The label (very "Atari Force"), the program, and the audiovisual obviously belong to Atari Inc. 

 

So what would have to happen to bring this back? A mutual agreement between Warner and Atari SA? Seems like it, right? And that either side by itself is necessary but not sufficient?

 

Pretty much, yeah. The deal between ATGames and Atari to make the flashbacks presumably includes anything Atari still owns, but they would need to get a separate license from DC to use the Superman name and likeness. ATGames tried to get the Tron license to include those games, but Disney wanted too much for it and the games couldn't be de-Troned enough to appease the lawyers, so even though the deal between ATGames and Intellivision Productions gave them the rights to use the game program, the name and characters were off-limits so they weren't on the Flashbacks.

 

There are a lot of examples of stuff like this on the Intellivision side.
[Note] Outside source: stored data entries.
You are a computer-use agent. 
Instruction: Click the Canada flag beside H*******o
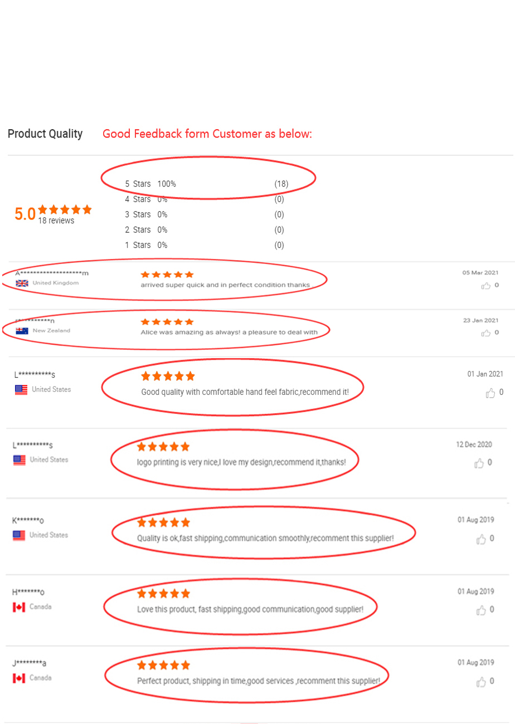[x=19, y=606]

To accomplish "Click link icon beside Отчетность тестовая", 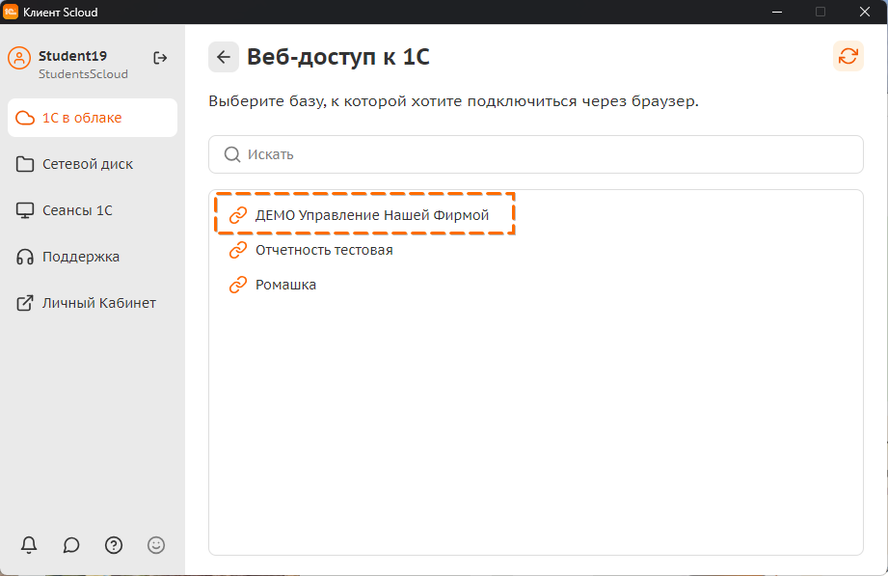I will 238,250.
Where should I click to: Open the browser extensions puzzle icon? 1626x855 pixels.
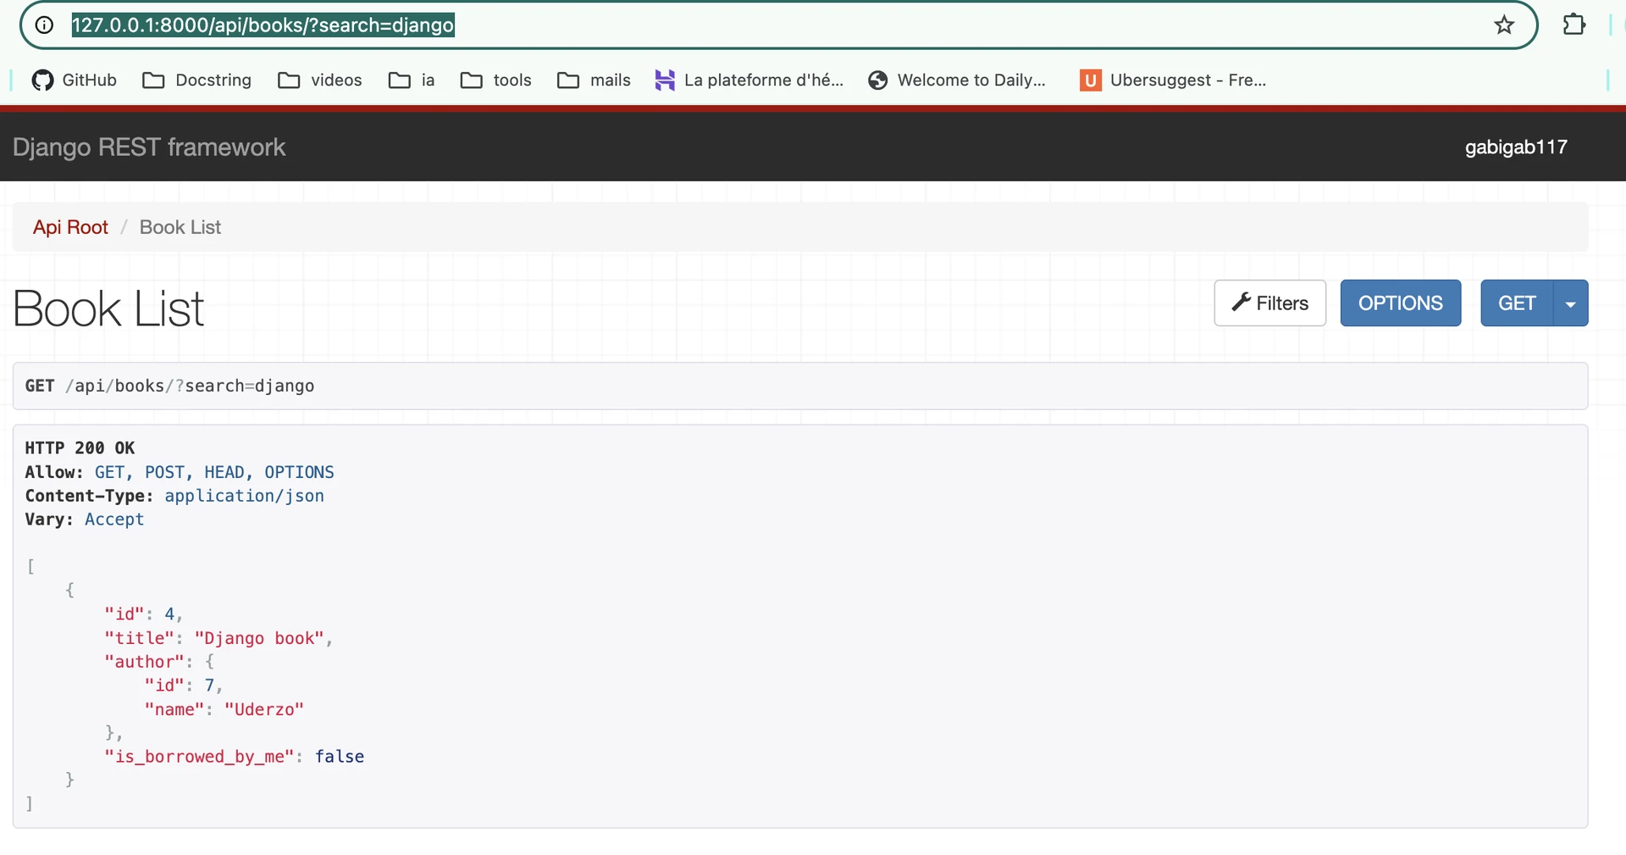click(x=1573, y=25)
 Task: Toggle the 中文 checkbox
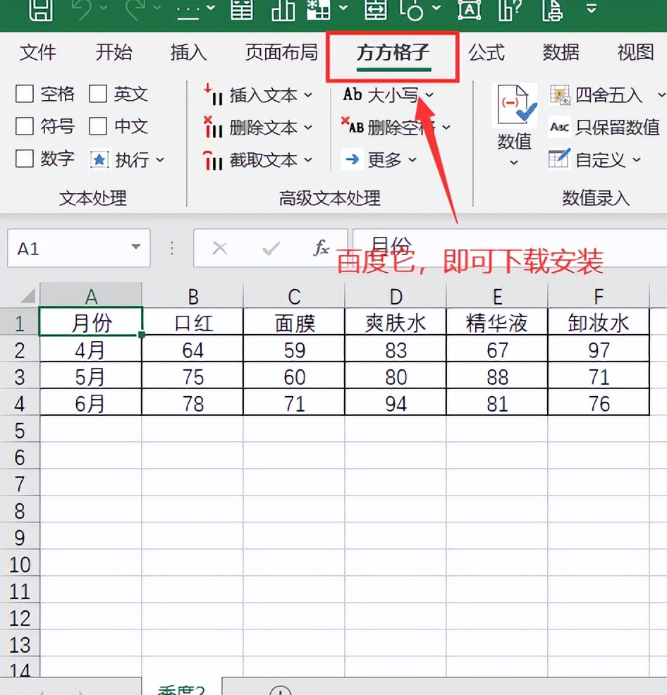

Mattel used tons of licenses for their games (D&D, Electric Company, pretty much every pro sports league), but when they got out of video games and sold the rights to INTV, INTV was able to repackage and sell the games under new names because the licenses weren't integrated into the gameplay. Electric Company Word Fun became Learning Fun, Major League Baseball became Big League Baseball, etc.

 

Oh, and DC was already part of Warner when they acquired Atari, which is why there was all the DC-Atari cross promotion.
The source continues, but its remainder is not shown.